FakeCatcher: Detection of Synthetic Portrait Videos using Biological Signals¶
Authors: Umur Aybars Cifci, Ilke Demir, Lijun Yin
Venue: IEEE Transactions on Pattern Analysis and Machine Intelligence, July 2020 — arXiv:1901.02212
TL;DR¶
FakeCatcher detects deepfakes by analyzing biological signals (photoplethysmography—blood flow patterns) extracted from facial regions. The key insight is that generative models fail to preserve spatial coherence and temporal consistency of these signals in authentic videos, making biological signal analysis a powerful forensic tool complementary to visual artifacts. The method achieves 91%+ accuracy on benchmark datasets.
Contributions¶
- A novel approach to deepfake detection exploiting biological signal inconsistencies in synthetic videos, independent of the generative model used
- Comprehensive analysis of signal transformations (temporal, frequency, wavelet) to capture spatial coherence and temporal consistency
- A practical system combining SVM and CNN classifiers with probabilistic video-level aggregation
- The Deep Fakes Dataset: 140 diverse "in the wild" videos with realistic conditions (compression, illumination, motion, occlusion)

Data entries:
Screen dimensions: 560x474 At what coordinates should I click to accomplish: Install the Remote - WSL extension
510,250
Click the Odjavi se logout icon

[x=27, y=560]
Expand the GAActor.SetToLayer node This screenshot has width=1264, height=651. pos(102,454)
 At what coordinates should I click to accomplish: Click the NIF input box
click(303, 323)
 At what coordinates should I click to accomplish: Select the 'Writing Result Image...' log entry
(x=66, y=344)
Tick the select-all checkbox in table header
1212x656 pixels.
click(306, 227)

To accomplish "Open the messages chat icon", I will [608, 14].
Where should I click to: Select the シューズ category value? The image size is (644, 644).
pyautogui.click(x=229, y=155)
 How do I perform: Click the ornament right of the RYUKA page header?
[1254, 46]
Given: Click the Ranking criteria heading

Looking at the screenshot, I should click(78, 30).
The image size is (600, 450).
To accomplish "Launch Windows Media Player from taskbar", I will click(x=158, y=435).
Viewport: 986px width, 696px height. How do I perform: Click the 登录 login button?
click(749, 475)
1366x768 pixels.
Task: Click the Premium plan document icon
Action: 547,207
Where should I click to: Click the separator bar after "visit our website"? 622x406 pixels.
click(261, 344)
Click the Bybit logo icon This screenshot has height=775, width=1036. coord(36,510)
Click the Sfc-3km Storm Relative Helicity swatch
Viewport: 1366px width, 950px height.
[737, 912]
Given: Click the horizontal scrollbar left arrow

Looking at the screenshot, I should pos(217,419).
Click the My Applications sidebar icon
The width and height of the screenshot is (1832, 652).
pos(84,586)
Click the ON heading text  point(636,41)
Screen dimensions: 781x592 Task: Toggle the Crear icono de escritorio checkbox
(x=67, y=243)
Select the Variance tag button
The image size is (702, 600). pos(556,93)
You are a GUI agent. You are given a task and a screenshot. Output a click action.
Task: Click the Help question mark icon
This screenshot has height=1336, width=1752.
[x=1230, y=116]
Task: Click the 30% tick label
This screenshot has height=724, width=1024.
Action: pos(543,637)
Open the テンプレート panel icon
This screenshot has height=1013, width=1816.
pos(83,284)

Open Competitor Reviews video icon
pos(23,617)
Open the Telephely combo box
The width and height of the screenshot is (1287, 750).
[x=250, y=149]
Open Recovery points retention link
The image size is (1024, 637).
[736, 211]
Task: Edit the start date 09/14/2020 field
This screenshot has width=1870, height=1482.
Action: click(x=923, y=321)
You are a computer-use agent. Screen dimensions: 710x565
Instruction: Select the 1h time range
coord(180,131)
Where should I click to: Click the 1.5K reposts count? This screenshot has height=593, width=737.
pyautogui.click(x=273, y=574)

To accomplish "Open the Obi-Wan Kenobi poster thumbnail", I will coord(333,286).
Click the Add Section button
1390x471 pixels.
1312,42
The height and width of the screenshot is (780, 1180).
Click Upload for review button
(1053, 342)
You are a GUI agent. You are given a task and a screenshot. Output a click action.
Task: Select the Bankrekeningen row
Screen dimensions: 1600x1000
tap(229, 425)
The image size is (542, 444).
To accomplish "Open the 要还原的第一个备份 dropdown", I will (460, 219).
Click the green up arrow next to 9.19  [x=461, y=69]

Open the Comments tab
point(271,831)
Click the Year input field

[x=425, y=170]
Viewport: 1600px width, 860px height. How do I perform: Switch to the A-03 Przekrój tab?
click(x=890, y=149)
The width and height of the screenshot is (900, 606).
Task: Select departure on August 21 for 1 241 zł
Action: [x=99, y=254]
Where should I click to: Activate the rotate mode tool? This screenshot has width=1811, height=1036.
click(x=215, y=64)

WORK TASK 1
Answer these questions about the FakeCatcher summary:
(a) In which journal, and in what month and year, did the work appear?
(b) What accuracy does the method reach on benchmark datasets?
(c) How many videos are in the Deep Fakes Dataset?
WORK TASK 2
Copy word for word the part of the FakeCatcher summary from "FakeCatcher: Detection of" up to and including "on benchmark datasets.".

ANSWER SPACE 1
(a) IEEE Transactions on Pattern Analysis and Machine Intelligence, July 2020
(b) 91%+ accuracy
(c) 140 videos

ANSWER SPACE 2
FakeCatcher: Detection of Synthetic Portrait Videos using Biological Signals¶
Authors: Umur Aybars Cifci, Ilke Demir, Lijun Yin
Venue: IEEE Transactions on Pattern Analysis and Machine Intelligence, July 2020 — arXiv:1901.02212
TL;DR¶
FakeCatcher detects deepfakes by analyzing biological signals (photoplethysmography—blood flow patterns) extracted from facial regions. The key insight is that generative models fail to preserve spatial coherence and temporal consistency of these signals in authentic videos, making biological signal analysis a powerful forensic tool complementary to visual artifacts. The method achieves 91%+ accuracy on benchmark datasets.